▶ **TRY IT**: Some entries follow. Reproduce exactly the lines starting at the one with "Where should I click to: Select Last" and stopping after the one with "Click the Estimated".

━━━ DATA TO EXAMINE

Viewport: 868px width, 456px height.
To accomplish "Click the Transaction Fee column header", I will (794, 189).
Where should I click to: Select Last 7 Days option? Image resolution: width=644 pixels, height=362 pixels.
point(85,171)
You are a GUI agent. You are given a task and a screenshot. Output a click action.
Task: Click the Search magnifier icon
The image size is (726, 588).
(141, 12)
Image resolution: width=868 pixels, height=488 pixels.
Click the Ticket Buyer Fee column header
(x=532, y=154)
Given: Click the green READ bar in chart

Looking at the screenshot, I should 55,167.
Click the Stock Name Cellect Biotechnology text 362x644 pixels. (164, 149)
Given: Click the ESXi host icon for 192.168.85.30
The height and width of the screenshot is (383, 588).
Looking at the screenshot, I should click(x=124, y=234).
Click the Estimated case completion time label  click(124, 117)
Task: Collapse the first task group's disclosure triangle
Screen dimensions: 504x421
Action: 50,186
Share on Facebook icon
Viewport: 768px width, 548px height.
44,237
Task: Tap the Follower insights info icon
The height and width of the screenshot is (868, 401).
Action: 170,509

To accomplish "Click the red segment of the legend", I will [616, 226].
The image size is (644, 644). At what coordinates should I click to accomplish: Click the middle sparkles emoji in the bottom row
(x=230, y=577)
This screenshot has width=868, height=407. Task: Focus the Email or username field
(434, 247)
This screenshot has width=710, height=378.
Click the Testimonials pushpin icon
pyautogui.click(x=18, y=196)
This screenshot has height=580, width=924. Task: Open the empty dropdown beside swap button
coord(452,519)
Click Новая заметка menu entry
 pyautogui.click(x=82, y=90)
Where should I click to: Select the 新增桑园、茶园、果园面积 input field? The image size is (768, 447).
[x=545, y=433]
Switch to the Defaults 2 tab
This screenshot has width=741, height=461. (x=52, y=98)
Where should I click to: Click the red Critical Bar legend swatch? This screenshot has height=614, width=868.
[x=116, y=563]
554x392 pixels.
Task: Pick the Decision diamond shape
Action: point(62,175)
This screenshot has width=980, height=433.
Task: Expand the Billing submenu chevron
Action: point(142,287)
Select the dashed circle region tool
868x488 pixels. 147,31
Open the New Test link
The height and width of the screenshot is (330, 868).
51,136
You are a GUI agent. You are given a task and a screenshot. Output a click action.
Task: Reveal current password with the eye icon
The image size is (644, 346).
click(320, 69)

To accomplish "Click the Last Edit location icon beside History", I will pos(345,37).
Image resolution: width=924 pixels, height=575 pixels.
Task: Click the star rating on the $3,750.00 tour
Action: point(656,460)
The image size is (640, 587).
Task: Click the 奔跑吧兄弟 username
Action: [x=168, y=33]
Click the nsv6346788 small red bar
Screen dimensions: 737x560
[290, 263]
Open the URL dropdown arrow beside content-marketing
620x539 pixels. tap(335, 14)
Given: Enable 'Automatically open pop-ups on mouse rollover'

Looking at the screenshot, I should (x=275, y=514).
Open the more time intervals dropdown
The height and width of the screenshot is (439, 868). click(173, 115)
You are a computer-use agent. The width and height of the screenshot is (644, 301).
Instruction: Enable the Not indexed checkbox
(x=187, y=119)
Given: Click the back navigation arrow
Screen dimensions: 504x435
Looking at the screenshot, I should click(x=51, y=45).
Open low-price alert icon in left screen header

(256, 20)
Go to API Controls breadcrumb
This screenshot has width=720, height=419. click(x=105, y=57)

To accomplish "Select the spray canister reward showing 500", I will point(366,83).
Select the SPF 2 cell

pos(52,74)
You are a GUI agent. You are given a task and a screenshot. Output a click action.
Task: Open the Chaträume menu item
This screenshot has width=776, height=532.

━━━━━━

▶ **EXPECTED ANSWER**:
Where should I click to: Select Last 7 Days option? Image resolution: width=644 pixels, height=362 pixels.
point(85,171)
You are a GUI agent. You are given a task and a screenshot. Output a click action.
Task: Click the Search magnifier icon
The image size is (726, 588).
(141, 12)
Image resolution: width=868 pixels, height=488 pixels.
Click the Ticket Buyer Fee column header
(x=532, y=154)
Given: Click the green READ bar in chart

Looking at the screenshot, I should 55,167.
Click the Stock Name Cellect Biotechnology text 362x644 pixels. (164, 149)
Given: Click the ESXi host icon for 192.168.85.30
The height and width of the screenshot is (383, 588).
Looking at the screenshot, I should click(x=124, y=234).
Click the Estimated case completion time label  click(124, 117)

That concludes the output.